*** Opening of RECORD EXCERPTS ***

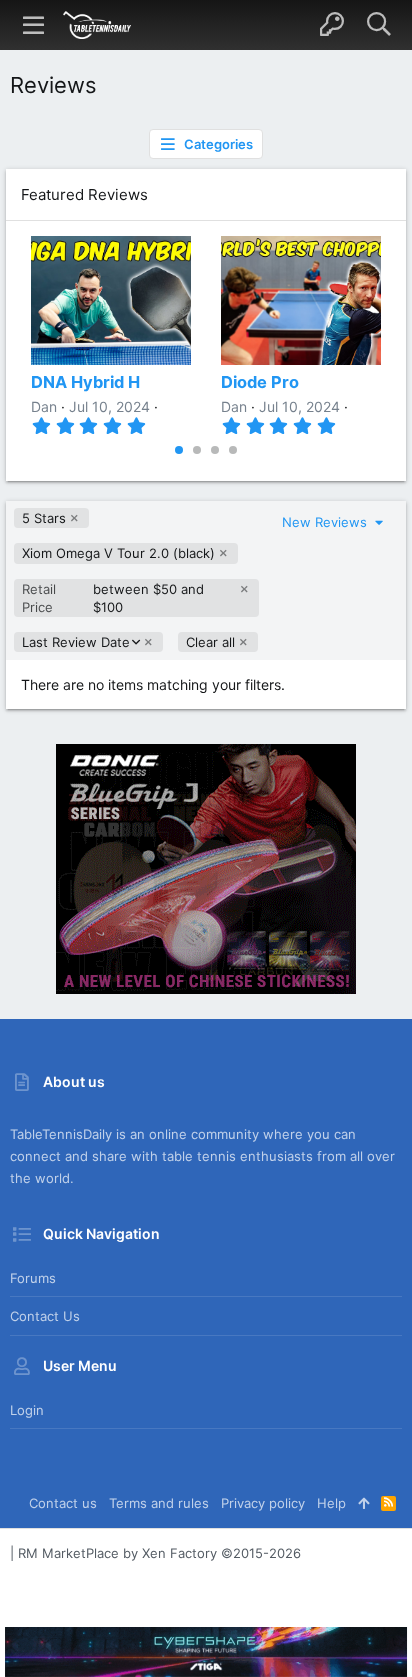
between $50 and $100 (113, 598)
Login (27, 1410)
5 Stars (44, 518)
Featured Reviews (84, 194)
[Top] (363, 1503)
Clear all (210, 642)
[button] (34, 25)
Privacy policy (263, 1503)
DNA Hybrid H (85, 382)
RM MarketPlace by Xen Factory (159, 1553)
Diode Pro (260, 382)
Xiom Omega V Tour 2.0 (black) (118, 553)
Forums (33, 1278)
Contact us (45, 1316)
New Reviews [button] (326, 522)
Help (331, 1503)
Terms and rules (159, 1503)
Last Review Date (75, 642)
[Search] (378, 25)
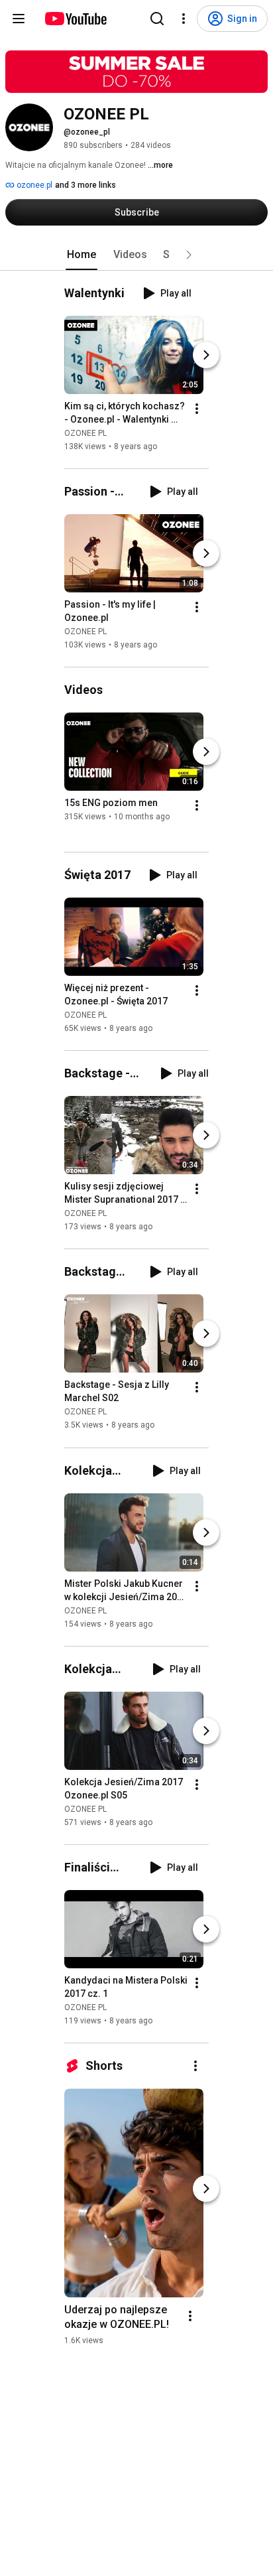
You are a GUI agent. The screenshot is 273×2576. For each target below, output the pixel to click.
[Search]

*** Close of RECORD EXCERPTS ***

In the copy, no pictures are to appear; write out exactly the lines from the one containing "Xiom Omega V Tour 2.0 (black) (118, 553)" through the end of the listing above and no further lines.

## ANSWER TO THIS TASK
Xiom Omega V Tour 2.0 (black) (118, 553)
Forums (33, 1278)
Contact us (45, 1316)
New Reviews [button] (326, 522)
Help (331, 1503)
Terms and rules (159, 1503)
Last Review Date (75, 642)
[Search] (378, 25)
You are a GUI agent. The screenshot is 273×2576. For each target below, output the pixel to click.
[Search]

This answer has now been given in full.